Extreme 13 C enrichments in a shallow hypereutrophic lake: Implications for carbon cycling

An analysis of stable carbon isotope (δ 13 C) ratios in Lake Apopka, Florida, reveals extreme 13 C enrichments of dissolved inorganic carbon (DIC) pools in the water column and sediment pore water of this shallow polymictic and hypereutrophic lake. The sediment pore water had high averageδ 13 C of DIC (26.4‰), DIC (8.37 mmol L− 1 ), and methane (CH 4 ) concentrations (1.23 mmol L− 1 ). The extreme 13 C enrichment in the sediment pore‐water DIC pool is attributed to methanogenesis, which produces 13 C‐rich carbon dioxide (CO 2 ) and 13 C‐poor CH 4 during the bacterial fermentation of organic matter.

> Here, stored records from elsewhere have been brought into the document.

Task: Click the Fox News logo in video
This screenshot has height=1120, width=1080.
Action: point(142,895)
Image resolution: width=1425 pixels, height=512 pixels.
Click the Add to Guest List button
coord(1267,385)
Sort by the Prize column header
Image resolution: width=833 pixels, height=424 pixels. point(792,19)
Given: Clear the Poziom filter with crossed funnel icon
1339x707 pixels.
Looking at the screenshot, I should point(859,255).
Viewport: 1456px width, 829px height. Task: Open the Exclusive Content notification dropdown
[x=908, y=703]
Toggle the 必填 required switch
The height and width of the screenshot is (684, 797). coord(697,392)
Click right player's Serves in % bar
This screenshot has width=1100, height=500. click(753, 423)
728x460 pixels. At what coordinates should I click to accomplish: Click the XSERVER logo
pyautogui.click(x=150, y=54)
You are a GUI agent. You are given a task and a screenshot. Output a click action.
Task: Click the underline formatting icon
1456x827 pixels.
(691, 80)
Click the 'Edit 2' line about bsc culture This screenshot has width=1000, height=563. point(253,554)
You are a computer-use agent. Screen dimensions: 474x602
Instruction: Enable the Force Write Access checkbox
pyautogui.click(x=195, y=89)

The δ 13 C in the water‐column DIC pool ranged from 5‰ to 13‰ with an average of 9.0‰. The flux‐weighted δ 13 C from the DIC due to external loading and sediment respiration was estimated as −12‰, whereas the δ 13 C from particulate organic carbon (POC) due to water‐column production was −13‰. The 13 C enrichment in the water column is attributed directly to the diffusion and advection of isotopically heavy DIC from the sediment and to the isotopic fractionation by phytoplankton photosynthesis and is attributed indirectly to the removal of isotopically light CH4 by ebullition and organic matter by sedimentation and outflow. Atmospheric invasion and sedimentation were the most important source and sink, respectively, in the carbon mass balance. CH 4 oxidation, atmospheric invasion, anaerobic respiration, and sedimentation are the important flux terms affecting the isotopic mass balance. A combination of shallow water depth, frequent wind mixing, anoxic sediments with high rates of methanogenesis, high phytoplankton productivity, and lack of external loading dominated by terrestrial carbon led to the 13 C enrichment of the water‐column DIC pool in Lake Apopka.